** SUPPLIED MATERIAL **
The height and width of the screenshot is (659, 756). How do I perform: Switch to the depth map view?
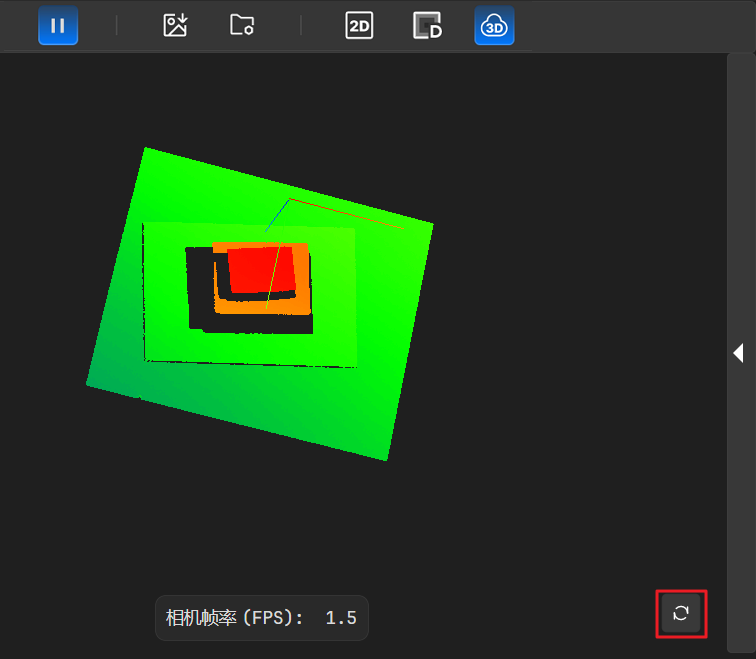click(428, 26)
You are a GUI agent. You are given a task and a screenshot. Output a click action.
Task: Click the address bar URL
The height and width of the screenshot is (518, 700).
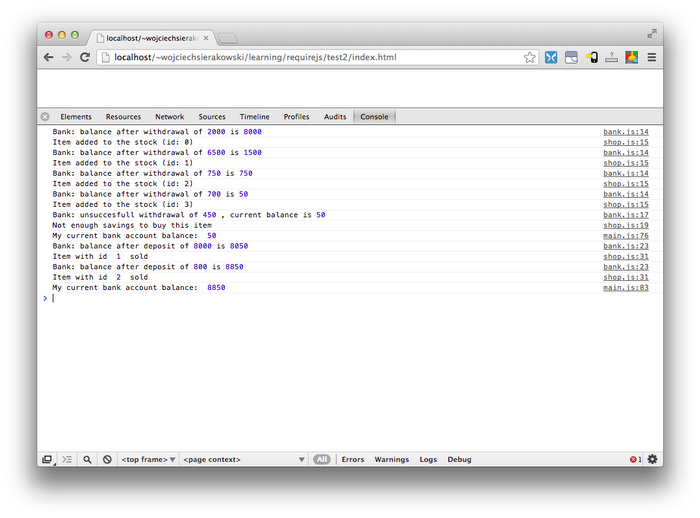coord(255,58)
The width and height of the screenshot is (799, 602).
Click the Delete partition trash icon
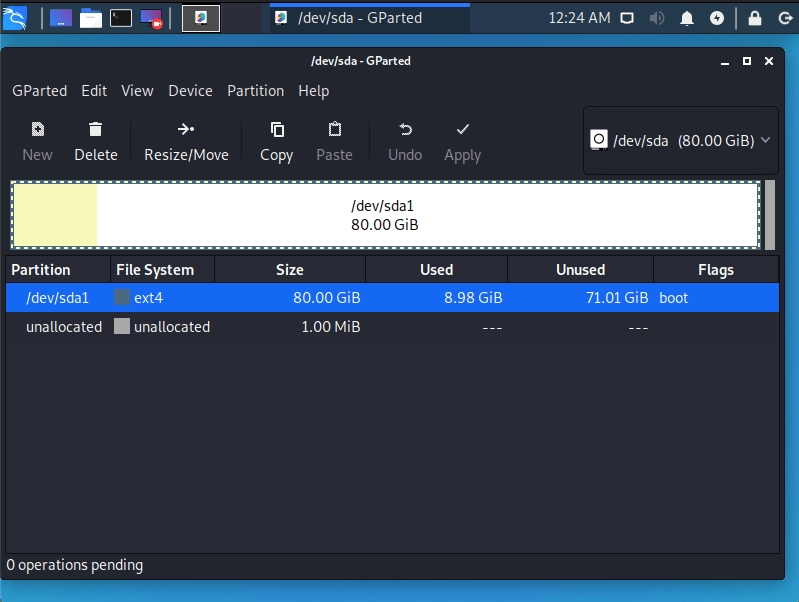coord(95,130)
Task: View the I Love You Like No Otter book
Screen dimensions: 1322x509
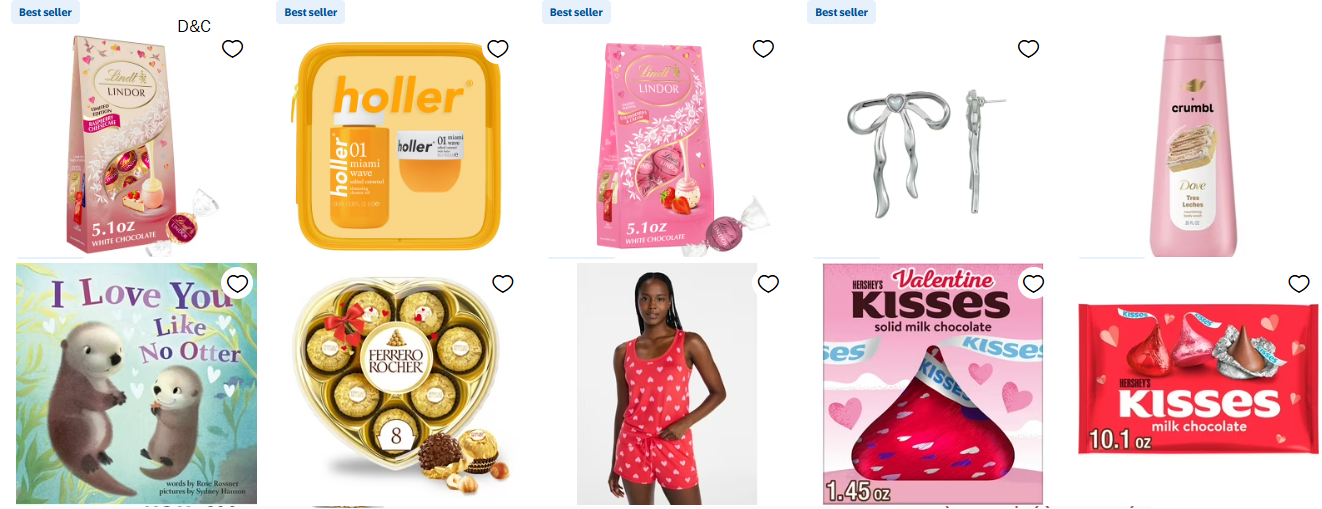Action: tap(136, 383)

** ACTIVITY **
Begin with the line containing "Task: View the I Love You Like No Otter book", stop at the last line of the records above, and copy every line in between exactly, both ends included, with no pictures.

** ANSWER BOX **
Task: View the I Love You Like No Otter book
Screen dimensions: 1322x509
Action: tap(136, 383)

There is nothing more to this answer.